Friday, February 12, 2010

Who is best for the super rich?

A blog on Vanity Fair reports that Obama is losing his support among the super rich. A lot of people do not realize that he had so much support among those of great wealth in the first place.
By working his charm and displaying certain touches of upper-class refinement, Obama persuaded the super rich to embrace his liberal vision for America.
The conventional wisdom is that the super rich are Republican because that is in their economic interest. After all, the Democrats want tax the rich in order to redistribute income.

However, what the rich want even more than increased wealth is security in their relative standing, and they do not get that from free markets. Free markets promote social mobility, allowing poor people to rise and rich people to fall. A system more favorable to the already-rich is crony capitalism. Moreover, a tax system that features high marginal income tax rates may also be in the interests of the very rich because it can reduce social mobility. High marginal tax rates on income make it more difficult for new people to rise to great wealth, but because the tax is on income and not wealth, it does not threaten the economic position of the already-wealthy. Crony capitalism is very popular in much of the world, and one of its charms for the elite is that it promotes a static social order.

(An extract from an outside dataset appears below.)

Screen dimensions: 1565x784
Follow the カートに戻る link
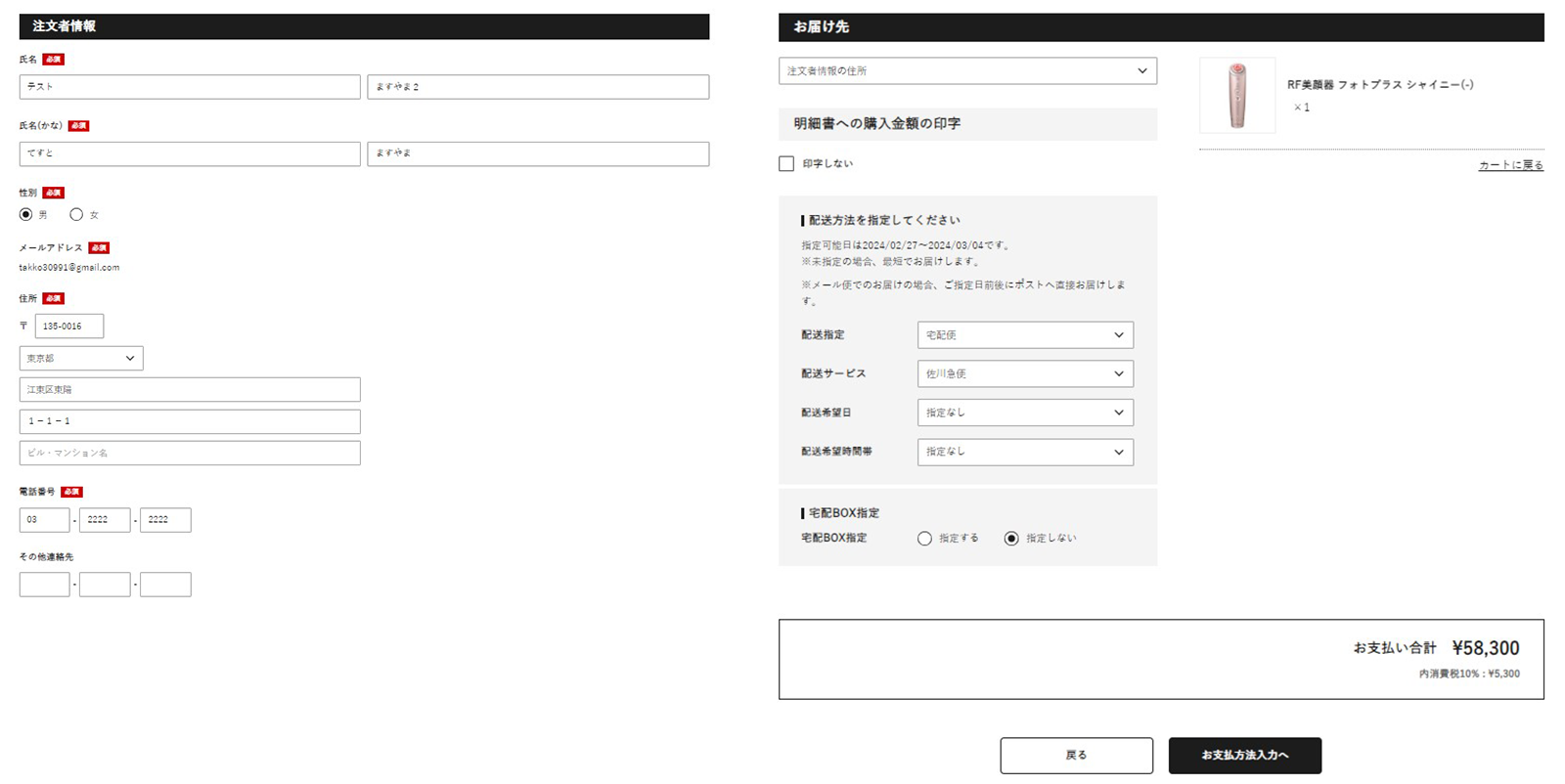click(x=1511, y=165)
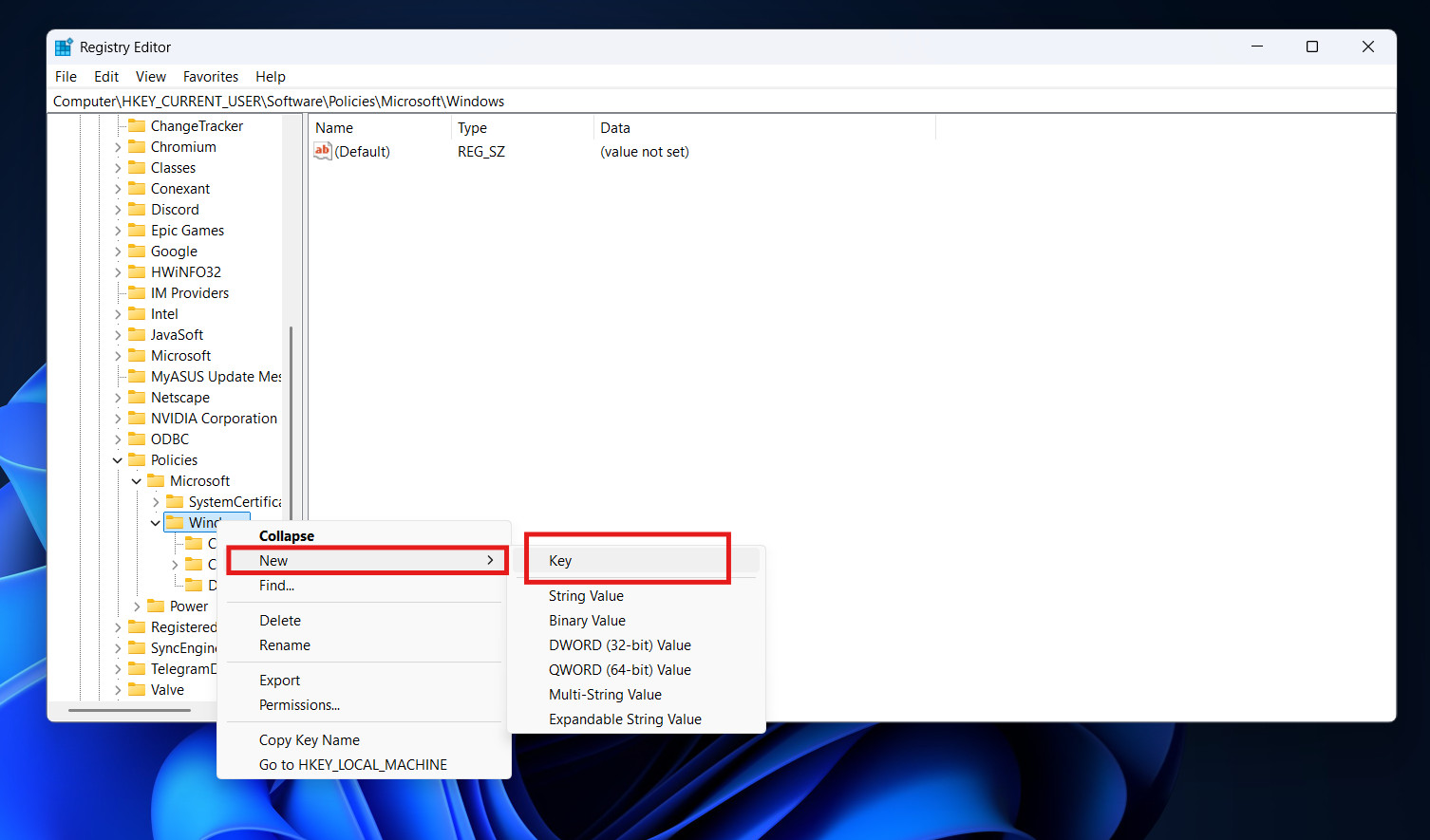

So maybe the super rich were not the rubes that the Vanity Fair piece implicitly suggests they were. Maybe they were voting their economic interest by voting for Obama, crony capitalism, and high marginal income taxes. Why then the disillusionment? The piece is a bit unclear, but hints that the super rich are disappointed with Obama's liberalism. I think this paragraph may tell more:
And more to the point, his demeanor is that of a New England elite; he has the ease and confidence of someone who is well-to-do, and he is buttressed by a long list of friends in high places. Which explains how he initially won the allegiance of the rich so easily. It also didn’t hurt that his predecessor in the Oval Office, George W. Bush, a bona-fide member of the American aristocracy and a conservative Republican, had disappointed so many patrician believers with his problematic presidency.
It may not be the leftism but rather the incompetence of the present administration that makes it uncool to be identified with it.